• [What you will do] Your answer is one number: the count of lines below that hold the word "chevron".

*** Opening of Information provided ***

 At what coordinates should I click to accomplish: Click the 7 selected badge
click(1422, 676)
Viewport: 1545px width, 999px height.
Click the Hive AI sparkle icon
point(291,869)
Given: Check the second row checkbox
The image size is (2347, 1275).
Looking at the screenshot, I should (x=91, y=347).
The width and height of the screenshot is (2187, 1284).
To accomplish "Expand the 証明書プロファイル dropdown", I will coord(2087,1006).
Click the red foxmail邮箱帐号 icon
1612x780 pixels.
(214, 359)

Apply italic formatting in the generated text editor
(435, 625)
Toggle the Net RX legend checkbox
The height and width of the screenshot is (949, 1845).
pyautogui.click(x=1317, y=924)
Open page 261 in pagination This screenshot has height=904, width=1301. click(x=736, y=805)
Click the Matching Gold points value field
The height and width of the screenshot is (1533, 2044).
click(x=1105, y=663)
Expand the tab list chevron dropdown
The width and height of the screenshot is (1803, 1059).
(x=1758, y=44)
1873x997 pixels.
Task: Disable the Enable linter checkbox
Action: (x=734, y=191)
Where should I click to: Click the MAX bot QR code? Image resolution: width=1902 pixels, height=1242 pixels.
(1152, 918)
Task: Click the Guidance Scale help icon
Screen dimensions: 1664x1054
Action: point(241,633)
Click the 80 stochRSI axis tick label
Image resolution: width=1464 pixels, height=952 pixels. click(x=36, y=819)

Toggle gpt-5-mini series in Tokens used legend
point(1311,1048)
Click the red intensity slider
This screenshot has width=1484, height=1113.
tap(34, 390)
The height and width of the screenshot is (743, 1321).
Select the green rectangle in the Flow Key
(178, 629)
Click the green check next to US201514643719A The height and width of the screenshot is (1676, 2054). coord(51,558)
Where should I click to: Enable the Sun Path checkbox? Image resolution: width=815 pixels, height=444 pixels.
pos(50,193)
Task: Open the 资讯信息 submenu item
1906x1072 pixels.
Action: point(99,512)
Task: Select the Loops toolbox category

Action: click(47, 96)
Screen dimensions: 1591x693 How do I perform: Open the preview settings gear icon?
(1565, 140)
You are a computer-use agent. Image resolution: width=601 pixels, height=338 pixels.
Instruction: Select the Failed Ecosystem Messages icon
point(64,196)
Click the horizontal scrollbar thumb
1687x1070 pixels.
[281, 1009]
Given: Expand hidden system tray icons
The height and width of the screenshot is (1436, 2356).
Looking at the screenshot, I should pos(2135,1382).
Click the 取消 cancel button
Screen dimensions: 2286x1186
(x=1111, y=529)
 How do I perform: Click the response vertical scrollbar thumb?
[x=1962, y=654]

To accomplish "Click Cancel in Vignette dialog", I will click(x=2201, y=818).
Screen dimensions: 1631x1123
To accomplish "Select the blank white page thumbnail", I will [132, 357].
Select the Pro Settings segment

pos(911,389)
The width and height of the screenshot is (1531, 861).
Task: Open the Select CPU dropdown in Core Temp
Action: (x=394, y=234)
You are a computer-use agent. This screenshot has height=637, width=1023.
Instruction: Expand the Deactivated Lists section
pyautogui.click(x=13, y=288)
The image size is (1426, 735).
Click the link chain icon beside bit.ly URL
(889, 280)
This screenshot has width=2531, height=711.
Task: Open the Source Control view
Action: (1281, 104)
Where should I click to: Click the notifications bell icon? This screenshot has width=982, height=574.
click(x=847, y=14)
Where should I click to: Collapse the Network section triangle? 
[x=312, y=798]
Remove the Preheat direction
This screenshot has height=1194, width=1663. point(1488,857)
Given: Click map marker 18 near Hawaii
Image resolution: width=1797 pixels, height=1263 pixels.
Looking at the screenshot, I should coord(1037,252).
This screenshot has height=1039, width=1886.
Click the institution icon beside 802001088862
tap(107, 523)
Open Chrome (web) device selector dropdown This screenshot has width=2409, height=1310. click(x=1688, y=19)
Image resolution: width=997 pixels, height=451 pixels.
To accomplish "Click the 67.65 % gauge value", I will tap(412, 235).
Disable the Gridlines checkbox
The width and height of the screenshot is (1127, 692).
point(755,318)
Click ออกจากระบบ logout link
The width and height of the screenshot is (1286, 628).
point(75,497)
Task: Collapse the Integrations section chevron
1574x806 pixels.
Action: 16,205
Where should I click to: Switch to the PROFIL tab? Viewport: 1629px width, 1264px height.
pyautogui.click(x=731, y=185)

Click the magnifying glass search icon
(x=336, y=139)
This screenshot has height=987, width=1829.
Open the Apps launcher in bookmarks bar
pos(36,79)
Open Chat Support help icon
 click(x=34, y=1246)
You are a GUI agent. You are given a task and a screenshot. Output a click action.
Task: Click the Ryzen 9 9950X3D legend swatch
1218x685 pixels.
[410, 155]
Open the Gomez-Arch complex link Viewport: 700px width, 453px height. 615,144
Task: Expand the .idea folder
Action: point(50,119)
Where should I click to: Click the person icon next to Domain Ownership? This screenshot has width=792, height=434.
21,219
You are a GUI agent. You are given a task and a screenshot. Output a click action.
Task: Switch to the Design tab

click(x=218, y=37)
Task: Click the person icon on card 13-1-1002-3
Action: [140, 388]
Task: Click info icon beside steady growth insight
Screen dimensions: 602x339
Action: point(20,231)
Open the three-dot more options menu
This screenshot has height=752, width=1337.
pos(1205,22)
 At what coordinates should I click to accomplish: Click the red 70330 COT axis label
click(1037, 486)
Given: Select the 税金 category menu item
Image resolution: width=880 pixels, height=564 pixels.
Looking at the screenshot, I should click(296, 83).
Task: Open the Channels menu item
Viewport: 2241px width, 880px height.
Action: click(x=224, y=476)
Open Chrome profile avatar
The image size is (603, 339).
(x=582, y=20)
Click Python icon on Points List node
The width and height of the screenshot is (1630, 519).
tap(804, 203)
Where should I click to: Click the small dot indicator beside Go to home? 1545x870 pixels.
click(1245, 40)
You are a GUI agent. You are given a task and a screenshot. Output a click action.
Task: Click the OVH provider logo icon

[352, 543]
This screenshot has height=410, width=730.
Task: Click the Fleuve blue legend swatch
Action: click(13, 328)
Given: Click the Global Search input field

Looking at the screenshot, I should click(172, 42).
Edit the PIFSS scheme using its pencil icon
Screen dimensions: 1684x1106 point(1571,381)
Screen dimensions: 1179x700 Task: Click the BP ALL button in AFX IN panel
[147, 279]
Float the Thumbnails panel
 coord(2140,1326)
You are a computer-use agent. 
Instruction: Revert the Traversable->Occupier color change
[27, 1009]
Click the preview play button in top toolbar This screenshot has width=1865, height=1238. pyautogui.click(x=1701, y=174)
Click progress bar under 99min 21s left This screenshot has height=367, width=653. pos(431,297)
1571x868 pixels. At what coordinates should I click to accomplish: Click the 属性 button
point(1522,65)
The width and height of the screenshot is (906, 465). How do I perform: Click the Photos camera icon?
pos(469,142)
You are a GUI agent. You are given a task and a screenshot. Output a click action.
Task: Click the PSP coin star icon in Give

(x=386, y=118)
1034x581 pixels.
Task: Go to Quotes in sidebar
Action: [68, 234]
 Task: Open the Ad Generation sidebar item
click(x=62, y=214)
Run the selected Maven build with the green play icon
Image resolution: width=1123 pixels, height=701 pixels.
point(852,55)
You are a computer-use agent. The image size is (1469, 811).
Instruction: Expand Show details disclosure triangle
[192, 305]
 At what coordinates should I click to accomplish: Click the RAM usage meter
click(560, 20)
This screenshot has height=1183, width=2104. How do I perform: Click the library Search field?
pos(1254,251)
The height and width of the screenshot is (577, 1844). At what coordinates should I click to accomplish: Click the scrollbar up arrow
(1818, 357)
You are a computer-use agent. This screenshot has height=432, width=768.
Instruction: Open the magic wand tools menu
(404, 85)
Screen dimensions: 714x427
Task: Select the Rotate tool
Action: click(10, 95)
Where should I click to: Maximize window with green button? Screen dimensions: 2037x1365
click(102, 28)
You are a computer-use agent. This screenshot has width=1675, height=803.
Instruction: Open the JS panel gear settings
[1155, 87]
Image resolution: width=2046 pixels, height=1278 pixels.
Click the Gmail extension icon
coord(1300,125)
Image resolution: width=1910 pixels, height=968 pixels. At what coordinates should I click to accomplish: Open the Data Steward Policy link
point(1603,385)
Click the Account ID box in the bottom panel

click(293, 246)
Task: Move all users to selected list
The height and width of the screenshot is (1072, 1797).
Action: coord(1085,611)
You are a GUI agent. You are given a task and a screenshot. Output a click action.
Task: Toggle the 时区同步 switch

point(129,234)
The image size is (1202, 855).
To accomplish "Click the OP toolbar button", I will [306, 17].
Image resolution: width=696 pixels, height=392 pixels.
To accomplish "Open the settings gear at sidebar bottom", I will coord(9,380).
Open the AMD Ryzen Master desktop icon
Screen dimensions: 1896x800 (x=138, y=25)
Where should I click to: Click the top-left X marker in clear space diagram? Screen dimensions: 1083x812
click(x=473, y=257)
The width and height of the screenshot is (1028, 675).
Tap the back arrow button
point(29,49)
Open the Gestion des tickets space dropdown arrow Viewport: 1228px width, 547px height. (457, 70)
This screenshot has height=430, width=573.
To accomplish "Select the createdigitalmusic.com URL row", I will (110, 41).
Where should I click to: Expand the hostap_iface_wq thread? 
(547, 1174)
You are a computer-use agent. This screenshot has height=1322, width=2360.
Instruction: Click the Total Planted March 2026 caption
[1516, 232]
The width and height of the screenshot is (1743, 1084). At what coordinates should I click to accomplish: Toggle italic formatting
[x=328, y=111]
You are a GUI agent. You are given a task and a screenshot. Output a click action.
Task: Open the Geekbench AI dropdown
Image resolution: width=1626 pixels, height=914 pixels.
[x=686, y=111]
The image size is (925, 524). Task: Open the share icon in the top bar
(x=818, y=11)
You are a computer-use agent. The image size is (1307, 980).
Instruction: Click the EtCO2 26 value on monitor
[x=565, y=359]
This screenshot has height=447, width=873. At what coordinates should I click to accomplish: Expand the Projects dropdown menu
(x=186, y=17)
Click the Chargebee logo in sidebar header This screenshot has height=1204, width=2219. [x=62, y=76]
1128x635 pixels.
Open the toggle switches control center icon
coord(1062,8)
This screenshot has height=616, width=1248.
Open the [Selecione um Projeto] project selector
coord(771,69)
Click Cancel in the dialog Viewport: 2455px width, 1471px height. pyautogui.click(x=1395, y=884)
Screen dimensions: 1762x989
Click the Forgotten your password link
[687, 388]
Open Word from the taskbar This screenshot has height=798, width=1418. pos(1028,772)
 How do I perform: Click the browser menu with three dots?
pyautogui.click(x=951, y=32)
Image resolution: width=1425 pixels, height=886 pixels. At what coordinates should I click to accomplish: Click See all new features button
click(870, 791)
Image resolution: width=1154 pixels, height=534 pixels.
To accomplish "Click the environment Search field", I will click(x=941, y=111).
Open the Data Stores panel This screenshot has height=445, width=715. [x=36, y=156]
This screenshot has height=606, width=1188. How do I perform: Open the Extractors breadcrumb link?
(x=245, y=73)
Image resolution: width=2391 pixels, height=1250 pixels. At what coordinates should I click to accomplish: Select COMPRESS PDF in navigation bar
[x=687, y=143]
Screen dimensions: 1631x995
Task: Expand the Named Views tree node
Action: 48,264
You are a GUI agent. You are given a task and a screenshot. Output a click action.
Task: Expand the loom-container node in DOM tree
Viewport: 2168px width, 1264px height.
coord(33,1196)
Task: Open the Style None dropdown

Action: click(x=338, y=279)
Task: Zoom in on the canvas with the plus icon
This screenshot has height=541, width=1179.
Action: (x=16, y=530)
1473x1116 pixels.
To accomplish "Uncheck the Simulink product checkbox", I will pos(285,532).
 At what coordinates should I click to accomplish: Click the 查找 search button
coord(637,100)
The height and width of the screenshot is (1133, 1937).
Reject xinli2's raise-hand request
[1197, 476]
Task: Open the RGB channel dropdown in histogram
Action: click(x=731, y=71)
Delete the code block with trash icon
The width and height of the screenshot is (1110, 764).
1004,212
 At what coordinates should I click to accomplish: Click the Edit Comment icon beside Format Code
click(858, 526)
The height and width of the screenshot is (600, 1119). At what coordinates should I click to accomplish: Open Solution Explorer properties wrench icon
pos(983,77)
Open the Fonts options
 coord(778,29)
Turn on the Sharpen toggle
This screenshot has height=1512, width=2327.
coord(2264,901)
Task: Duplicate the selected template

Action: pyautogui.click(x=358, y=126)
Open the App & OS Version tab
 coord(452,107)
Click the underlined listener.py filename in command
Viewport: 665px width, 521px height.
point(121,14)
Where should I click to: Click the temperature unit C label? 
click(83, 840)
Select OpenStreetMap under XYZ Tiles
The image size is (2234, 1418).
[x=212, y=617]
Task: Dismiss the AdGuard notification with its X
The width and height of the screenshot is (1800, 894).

*** Close of Information provided ***

• [Exercise output] 2